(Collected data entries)
== Segment start ==

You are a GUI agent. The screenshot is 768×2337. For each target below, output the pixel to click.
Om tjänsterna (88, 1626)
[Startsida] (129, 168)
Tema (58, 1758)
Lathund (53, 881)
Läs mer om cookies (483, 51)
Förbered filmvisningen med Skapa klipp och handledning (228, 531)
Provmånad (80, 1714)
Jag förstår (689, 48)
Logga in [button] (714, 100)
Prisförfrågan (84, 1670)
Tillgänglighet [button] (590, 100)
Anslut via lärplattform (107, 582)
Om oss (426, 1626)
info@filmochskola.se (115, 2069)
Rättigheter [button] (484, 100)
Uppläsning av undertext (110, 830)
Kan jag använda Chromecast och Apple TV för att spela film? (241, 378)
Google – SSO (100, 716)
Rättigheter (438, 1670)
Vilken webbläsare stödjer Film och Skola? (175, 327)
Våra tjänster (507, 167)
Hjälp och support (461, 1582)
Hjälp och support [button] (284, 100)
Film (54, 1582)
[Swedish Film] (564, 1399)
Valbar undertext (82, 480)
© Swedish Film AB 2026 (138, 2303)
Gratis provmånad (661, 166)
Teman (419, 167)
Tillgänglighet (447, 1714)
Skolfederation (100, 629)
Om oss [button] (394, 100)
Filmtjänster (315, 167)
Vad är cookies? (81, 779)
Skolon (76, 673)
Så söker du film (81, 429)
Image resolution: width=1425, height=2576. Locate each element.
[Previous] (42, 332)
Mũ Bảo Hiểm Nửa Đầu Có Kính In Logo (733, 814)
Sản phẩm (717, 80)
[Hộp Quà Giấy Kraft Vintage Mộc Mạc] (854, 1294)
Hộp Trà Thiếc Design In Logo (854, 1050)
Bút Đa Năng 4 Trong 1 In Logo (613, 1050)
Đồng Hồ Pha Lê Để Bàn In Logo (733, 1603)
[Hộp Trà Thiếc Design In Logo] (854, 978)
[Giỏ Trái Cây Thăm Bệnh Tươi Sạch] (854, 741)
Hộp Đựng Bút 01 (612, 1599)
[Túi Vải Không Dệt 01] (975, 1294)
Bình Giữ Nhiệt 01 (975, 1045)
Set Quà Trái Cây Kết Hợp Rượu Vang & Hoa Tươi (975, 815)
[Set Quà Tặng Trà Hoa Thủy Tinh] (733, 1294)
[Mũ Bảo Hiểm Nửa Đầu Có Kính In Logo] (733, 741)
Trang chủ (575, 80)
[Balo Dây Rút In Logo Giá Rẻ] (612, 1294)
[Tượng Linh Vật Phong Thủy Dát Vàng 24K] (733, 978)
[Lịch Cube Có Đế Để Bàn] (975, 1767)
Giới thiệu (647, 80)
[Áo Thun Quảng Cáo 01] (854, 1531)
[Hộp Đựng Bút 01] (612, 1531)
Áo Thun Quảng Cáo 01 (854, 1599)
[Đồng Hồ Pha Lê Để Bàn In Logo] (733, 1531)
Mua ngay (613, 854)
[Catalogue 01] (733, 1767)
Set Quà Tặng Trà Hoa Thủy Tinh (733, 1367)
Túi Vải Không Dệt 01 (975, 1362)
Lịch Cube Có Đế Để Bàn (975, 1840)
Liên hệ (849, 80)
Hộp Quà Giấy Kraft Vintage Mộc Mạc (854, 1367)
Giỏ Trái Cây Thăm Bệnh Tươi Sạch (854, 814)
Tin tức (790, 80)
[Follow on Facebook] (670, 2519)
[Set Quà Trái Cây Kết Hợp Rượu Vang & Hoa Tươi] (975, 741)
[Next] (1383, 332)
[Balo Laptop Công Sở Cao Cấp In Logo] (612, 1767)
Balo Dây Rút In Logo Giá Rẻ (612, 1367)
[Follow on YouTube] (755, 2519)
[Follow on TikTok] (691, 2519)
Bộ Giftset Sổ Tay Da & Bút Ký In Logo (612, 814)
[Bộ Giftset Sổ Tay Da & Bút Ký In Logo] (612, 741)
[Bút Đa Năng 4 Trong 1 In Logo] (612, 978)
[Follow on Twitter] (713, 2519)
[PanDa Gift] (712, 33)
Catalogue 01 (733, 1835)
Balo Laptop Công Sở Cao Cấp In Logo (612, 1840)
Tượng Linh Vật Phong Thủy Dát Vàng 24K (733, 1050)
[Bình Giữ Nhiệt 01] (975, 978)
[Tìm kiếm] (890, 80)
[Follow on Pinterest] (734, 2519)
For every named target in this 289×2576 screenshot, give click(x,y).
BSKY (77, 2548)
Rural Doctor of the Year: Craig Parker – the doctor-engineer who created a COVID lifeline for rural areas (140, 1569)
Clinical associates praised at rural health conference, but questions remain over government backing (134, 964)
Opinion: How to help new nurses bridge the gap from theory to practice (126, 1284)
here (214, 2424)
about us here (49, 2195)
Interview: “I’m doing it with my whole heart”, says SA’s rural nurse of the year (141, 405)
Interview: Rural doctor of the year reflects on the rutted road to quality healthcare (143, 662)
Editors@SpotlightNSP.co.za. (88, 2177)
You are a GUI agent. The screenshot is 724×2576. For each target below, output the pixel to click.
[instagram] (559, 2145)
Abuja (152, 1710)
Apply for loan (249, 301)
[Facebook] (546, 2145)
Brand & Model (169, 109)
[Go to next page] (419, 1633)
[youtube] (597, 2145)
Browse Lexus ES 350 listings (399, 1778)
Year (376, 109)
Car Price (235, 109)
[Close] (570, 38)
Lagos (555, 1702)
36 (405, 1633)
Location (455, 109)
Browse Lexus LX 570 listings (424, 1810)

== Segment end ==

## YOUR TASK
Look through the data above. Each line containing the word "Phong" needs to be copied.

## TASK OUTPUT
[Tượng Linh Vật Phong Thủy Dát Vàng 24K] (733, 978)
Tượng Linh Vật Phong Thủy Dát Vàng 24K (733, 1050)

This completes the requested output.